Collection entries
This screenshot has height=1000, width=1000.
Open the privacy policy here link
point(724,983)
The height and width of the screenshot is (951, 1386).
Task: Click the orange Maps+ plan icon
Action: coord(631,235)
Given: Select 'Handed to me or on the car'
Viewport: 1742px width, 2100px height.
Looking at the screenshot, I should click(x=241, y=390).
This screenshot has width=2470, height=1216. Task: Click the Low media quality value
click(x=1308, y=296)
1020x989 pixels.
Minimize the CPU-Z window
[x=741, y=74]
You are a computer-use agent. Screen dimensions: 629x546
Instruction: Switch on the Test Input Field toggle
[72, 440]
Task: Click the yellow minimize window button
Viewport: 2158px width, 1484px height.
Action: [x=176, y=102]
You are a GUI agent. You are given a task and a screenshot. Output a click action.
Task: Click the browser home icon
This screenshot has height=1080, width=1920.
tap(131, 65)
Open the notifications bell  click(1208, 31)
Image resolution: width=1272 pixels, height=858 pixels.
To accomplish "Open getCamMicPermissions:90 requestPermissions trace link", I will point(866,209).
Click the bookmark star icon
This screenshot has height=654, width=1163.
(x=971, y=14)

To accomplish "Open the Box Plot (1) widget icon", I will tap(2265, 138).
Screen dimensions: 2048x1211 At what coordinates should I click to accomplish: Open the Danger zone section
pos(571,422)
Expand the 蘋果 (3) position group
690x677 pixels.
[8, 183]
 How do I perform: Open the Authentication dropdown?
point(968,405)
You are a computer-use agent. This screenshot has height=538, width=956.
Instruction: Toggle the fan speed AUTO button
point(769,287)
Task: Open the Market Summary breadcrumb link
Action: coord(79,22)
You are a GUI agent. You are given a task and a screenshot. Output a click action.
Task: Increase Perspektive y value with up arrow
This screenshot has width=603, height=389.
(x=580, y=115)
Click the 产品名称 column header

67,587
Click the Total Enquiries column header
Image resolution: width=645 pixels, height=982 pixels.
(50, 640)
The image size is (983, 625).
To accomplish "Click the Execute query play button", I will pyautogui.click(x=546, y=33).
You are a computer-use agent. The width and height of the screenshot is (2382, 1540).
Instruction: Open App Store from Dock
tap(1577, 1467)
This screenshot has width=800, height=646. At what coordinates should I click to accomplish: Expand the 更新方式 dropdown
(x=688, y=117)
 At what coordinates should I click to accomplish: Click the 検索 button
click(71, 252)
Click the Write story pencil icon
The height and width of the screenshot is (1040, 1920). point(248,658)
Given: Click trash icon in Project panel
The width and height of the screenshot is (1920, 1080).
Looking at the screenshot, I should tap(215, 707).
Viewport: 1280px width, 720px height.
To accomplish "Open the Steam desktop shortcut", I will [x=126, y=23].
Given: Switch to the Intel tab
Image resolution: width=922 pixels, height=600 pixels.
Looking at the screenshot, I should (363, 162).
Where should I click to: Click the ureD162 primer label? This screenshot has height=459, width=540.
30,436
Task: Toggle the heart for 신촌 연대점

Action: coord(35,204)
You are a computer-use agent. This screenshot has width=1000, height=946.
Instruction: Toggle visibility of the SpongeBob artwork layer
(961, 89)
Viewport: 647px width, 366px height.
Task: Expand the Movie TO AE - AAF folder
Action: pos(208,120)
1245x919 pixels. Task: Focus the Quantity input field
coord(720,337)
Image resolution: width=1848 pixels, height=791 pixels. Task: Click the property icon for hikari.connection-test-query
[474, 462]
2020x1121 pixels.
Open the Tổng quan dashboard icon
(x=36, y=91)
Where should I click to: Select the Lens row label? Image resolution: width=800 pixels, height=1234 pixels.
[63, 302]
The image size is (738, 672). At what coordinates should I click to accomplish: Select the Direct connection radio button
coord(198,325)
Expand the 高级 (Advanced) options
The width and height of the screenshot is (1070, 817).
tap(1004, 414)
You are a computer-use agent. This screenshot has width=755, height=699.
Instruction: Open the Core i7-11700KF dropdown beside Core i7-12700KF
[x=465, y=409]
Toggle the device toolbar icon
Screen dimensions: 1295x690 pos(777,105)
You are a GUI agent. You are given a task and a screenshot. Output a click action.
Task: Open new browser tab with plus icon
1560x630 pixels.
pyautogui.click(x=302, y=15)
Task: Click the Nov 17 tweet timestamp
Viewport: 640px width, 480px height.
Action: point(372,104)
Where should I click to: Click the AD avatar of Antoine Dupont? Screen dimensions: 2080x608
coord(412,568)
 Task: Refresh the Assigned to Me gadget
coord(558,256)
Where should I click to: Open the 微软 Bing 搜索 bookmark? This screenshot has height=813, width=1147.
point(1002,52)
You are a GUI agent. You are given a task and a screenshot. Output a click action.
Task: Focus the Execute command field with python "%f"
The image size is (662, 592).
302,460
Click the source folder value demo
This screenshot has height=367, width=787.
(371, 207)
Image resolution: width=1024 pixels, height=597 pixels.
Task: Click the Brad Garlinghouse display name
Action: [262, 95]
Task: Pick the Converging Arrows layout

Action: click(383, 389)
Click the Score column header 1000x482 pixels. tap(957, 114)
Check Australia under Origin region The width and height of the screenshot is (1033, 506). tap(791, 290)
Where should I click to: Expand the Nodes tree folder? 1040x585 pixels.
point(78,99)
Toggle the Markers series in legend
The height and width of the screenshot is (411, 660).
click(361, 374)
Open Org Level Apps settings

To do
Return the rows that begin at the line containing "2020x1121 pixels." and end with the line containing "coord(198,325)", copying each one with nothing changed.

Correct answer
2020x1121 pixels.
Open the Tổng quan dashboard icon
(x=36, y=91)
Where should I click to: Select the Lens row label? Image resolution: width=800 pixels, height=1234 pixels.
[63, 302]
The image size is (738, 672). At what coordinates should I click to accomplish: Select the Direct connection radio button
coord(198,325)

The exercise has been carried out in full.